In a second Science study by the same team, authors found that an additional 3.5 percent of critically ill patients had mutations in genes that control the interferons involved in fighting viruses. Given that the body has 500 to 600 of these genes, it’s possible researchers will find more mutations, said Qian Zhang, lead author of the second study.
Interferons serve as the body’s first line of defense against infection, sounding the alarm and activating an army of virus-fighting genes, said virologist Angela Rasmussen, an associate research scientist at the Center of Infection and Immunity at Columbia University’s Mailman School of Public Health.
“Interferons are like a fire alarm and a sprinkler system all in one,” said Rasmussen, who wasn’t involved in the new studies.
Lab studies show interferons are suppressed in some people with COVID-19, perhaps by the virus itself.
Interferons are particularly important for protecting the body against new viruses, such as the coronavirus, which the body has never encountered, said Zhang, a researcher at Rockefeller University’s St. Giles Laboratory of Human Genetics of Infectious Diseases.
When infected with the novel coronavirus, “your body should have alarms ringing everywhere,” said Zhang. “If you don’t get the alarm out, you could have viruses everywhere in large numbers.”
Significantly, patients didn’t make autoantibodies in response to the virus. Instead, they appeared to have had them before the pandemic even began, said Paul Bastard, the antibody study’s lead author, also a researcher at Rockefeller University.

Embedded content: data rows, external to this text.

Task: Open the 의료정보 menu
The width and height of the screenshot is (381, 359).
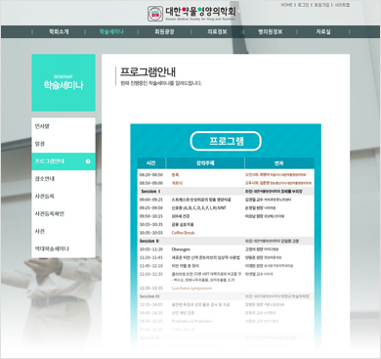Action: point(217,31)
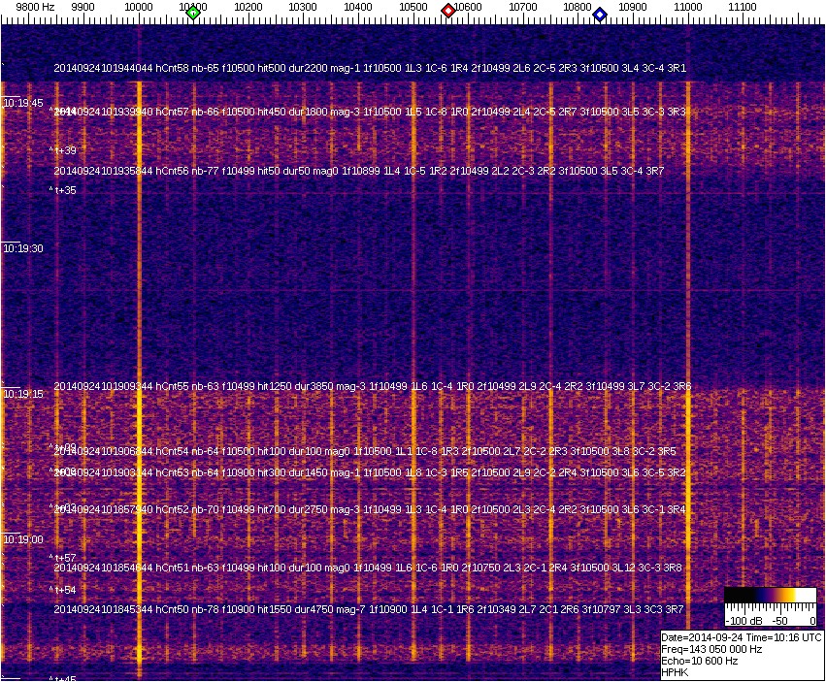Click the blue diamond frequency marker
This screenshot has height=682, width=826.
600,15
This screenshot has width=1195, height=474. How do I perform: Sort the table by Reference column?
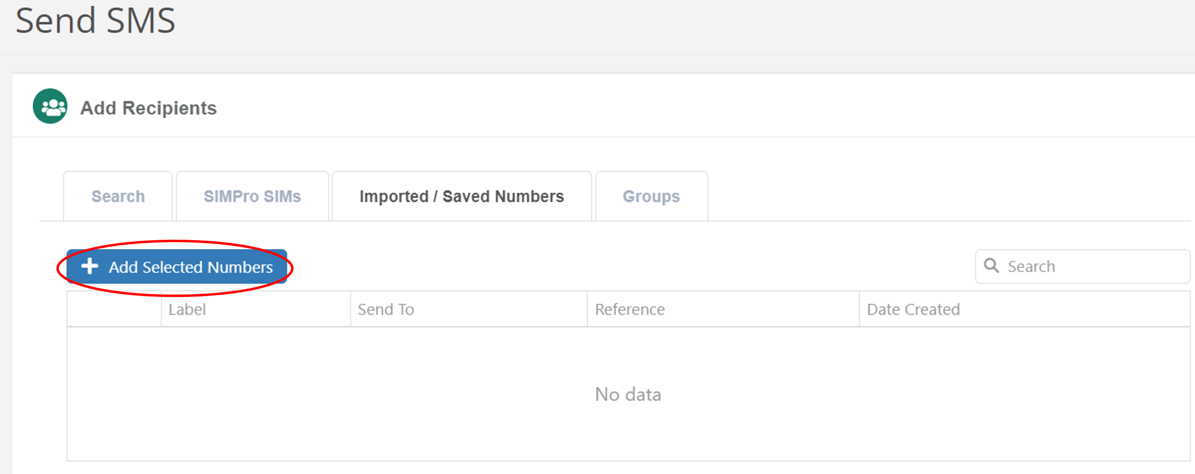click(630, 309)
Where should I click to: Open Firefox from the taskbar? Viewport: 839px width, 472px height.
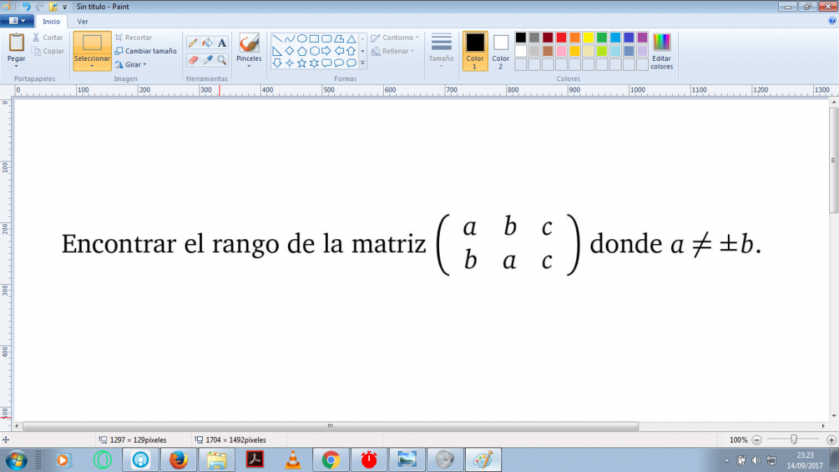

For reasons that researchers don’t understand, the autoantibodies never caused a problem until patients were infected with COVID-19, Bastard said. Somehow, the novel coronavirus, or the immune response it triggered, appears to have set them in motion.
“Before COVID, their condition was silent,” Bastard said. “Most of them hadn’t gotten sick before.”

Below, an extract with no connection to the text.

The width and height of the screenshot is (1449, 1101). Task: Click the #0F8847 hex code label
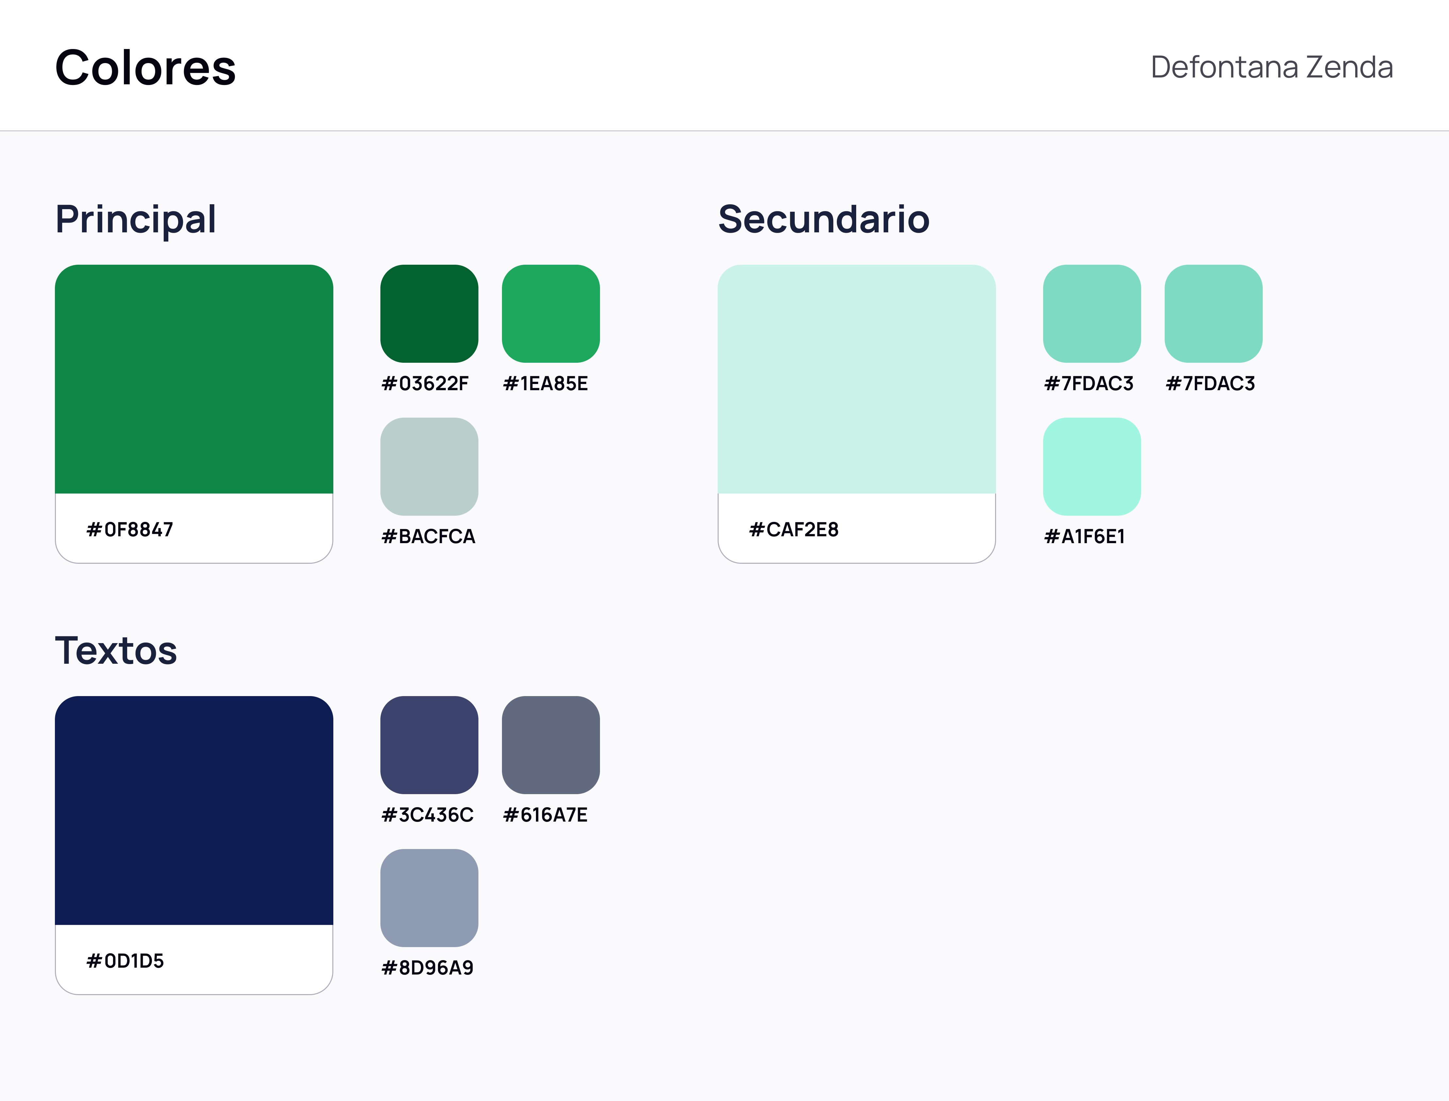pyautogui.click(x=130, y=530)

Bastard said he now wonders whether autoantibodies against interferon also increase the risk from other viruses, such as influenza. Among patients in his study, “some of them had gotten flu in the past, and we’re looking to see if the autoantibodies could have had an effect on flu.”
Scientists have long known that viruses and the immune system compete in a sort of arms race, with viruses evolving ways to evade the immune system and even suppress its response, said Sabra Klein, a professor of molecular microbiology and immunology at the Johns Hopkins Bloomberg School of Public Health.
Antibodies are usually the heroes of the immune system, defending the body against viruses and other threats. But sometimes, in a phenomenon known as autoimmune disease, the immune system appears confused and creates autoantibodies. This occurs in diseases such as rheumatoid arthritis, when antibodies attack the joints, and Type 1 diabetes, in which the immune system attacks insulin-producing cells in the pancreas.
Dr. Megan Ranney, an associate professor of emergency medicine at Brown University, says that even after months of treating emergency room patients with COVID-19 she doesn’t know what makes certain patients so much sicker than others.
Although doctors don’t know the exact causes of autoimmune disease, they’ve observed that the conditions often occur after a viral infection. Autoimmune diseases are more common as people age.
In yet another unexpected finding, 94 percent of patients in the study with these autoantibodies were men. About 12.5 percent of men with life-threatening COVID pneumonia had autoantibodies against interferon, compared with 2.6 percent of women.
That was unexpected, given that autoimmune disease is far more common in women, Klein said.
“I’ve been studying sex differences in viral infections for 22 years, and I don’t think anybody who studies autoantibodies thought this would be a risk factor for COVID-19,” Klein said. The study might help explain why men are more likely than women to become critically ill with COVID-19 and die, Klein said.